7.2 KiB
7.2 KiB
Address Validation Service Design
Overview
A separate Docker service for validating and standardizing addresses using a hybrid approach that prioritizes privacy and minimizes external API calls.
Architecture
Service Design
- Standalone FastAPI service running on port 8001
- SQLite database containing USPS ZIP+4 data (~500MB)
- USPS API integration for street-level validation when needed
- Redis cache for validated addresses
- Internal HTTP API for communication with main legal application
Data Flow
1. Legal App → Address Service (POST /validate)
2. Address Service checks local ZIP database
3. If ZIP/city/state valid → return immediately
4. If street validation needed → call USPS API
5. Cache result in Redis
6. Return standardized address to Legal App
Technical Requirements
Dependencies
- FastAPI framework
- SQLAlchemy for database operations
- SQLite for ZIP+4 database storage
- Redis for caching validated addresses
- httpx for USPS API calls
- Pydantic for request/response validation
Database Schema
-- ZIP+4 Database (from USPS monthly files)

### Given material
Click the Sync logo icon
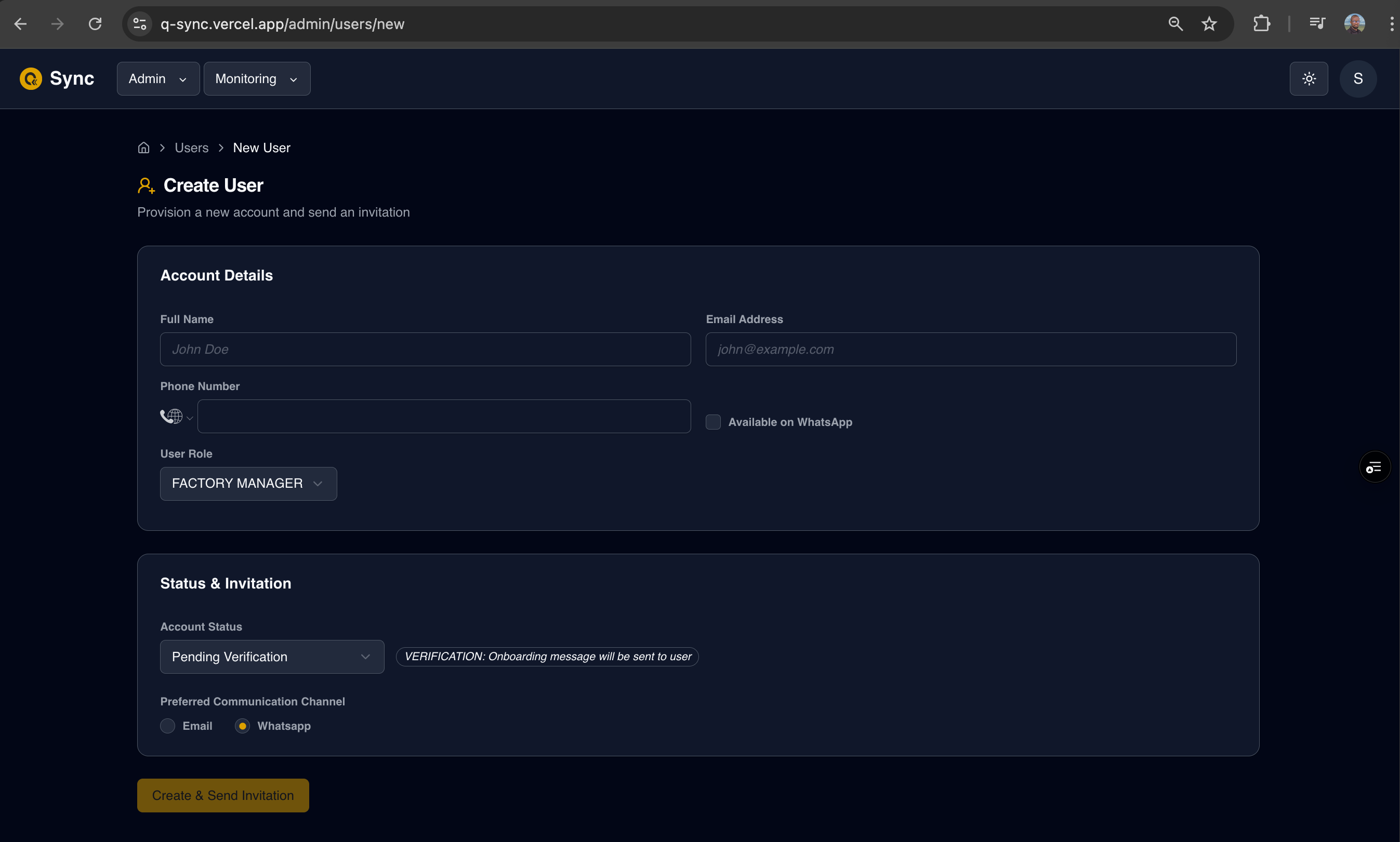Image resolution: width=1400 pixels, height=842 pixels. (30, 78)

### Problems to work on
1. Reproduce the part of the address validation service design starting at "Architecture" and ending at "Service (POST /validate)".
2. According to the address validation service design, on which port does the standalone FastAPI service run?
The lines play no part here.

### Full solutions
1.
Architecture
Service Design
- Standalone FastAPI service running on port 8001
- SQLite database containing USPS ZIP+4 data (~500MB)
- USPS API integration for street-level validation when needed
- Redis cache for validated addresses
- Internal HTTP API for communication with main legal application
Data Flow
1. Legal App → Address Service (POST /validate)

2. Port 8001.